Mum Olga sputtered. "Did you..."

"Stand, Ella," Hattie commanded.

I fought for a moment, then rose.

Hattie put her arm around my shoulders. "Ella will be obedient, Mama. Tell Mama how obedient you'll be."

"Very obedient," I mumbled while grinding my heel into her toe.

She yelped in pain.

"What is the meaning of this?" Mum Olga asked.

"The meaning, Mama, is that Ella does whatever she is told. I don't know why, but she does."

"Really?"

Hattie nodded.

"You mean she would have listened to me too?" Olive said.

"Clap your hands three times, Ella," Mum Olga commanded.

I clutched my skirts and stiffened my hands at my sides.

"It will take a moment," Hattie said. "She tries not to. See how red her face is."

I clapped.

"What a clever daughter I have." Mum Olga beamed at Hattie.

"As clever as she is beautiful," I said.

They both began to answer me and stopped, confused.

"Hattie isn't pretty," Olive said.

Mum Olga rang her bell. In a few minutes, two housemaids entered the room, followed by Mandy and the rest of the servants.

"From now on, Ella will be one of you," Mum Olga said. "Teach her to be a good servant."

"I'll take her for my helper," the laundress said.

I stifled a cry. On my first day in Mum Olga's manor, I'd seen the laundress blacken the eye of a housemaid.

Mandy spoke up. "I need a scullery maid. I know the lass. She's stubborn, but trainable. May I have her, your ladyship?"

Since the wedding, Mum Olga had been eating Mandy's cooking, in ever-increasing helpings. By now, she would probably have given Mandy fifty scullery maids to keep her happy.

"Are you certain you want her, if she's so obstinate?"

"I'll take her," Mandy answered. "The chit means nothing to me, but I loved her mother. I'll teach her to cook, and your ladyship can train her for other service, but I'll allow no harm to come to her, if your ladyship takes my meaning."

Mum Olga puffed up to her full height and girth. "Are you threatening me, Mandy?"

"No, mistress.
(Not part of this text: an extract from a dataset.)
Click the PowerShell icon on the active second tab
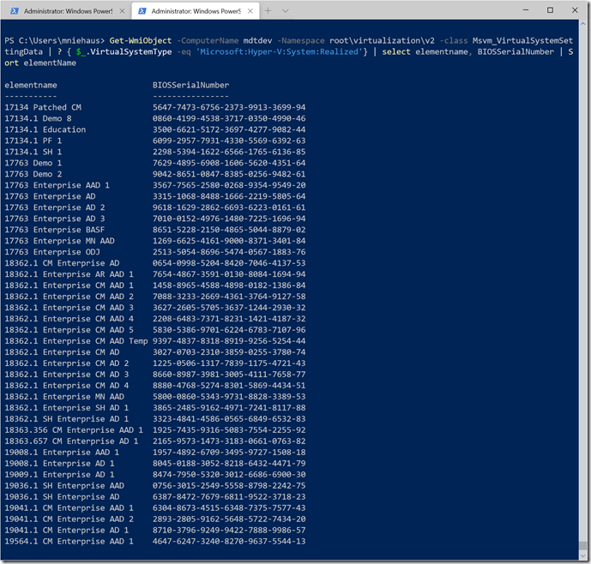 click(142, 11)
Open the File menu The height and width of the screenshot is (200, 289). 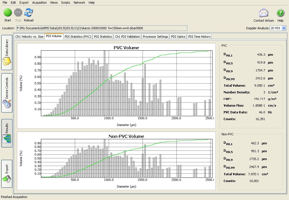[x=5, y=3]
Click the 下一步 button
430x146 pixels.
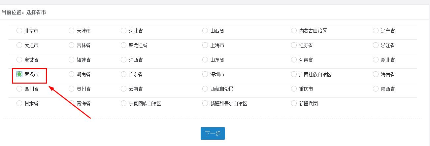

Bless me, no. I want to keep my situation. But all the fine cooks in Kyrria are my friends, and if anything happened to the wench, I don't know who would cook for you."

"I won't have her spoiled."

"Spoiled! I'll work her harder than she ever worked in her life, and give you a fine cook into the bargain."

The bargain was irresistible.

MIDMORNING of my second day of servitude, Olive joined us in the kitchen.

"I'm hungry," she said, although breakfast had been only an hour earlier. "Make me a white cake."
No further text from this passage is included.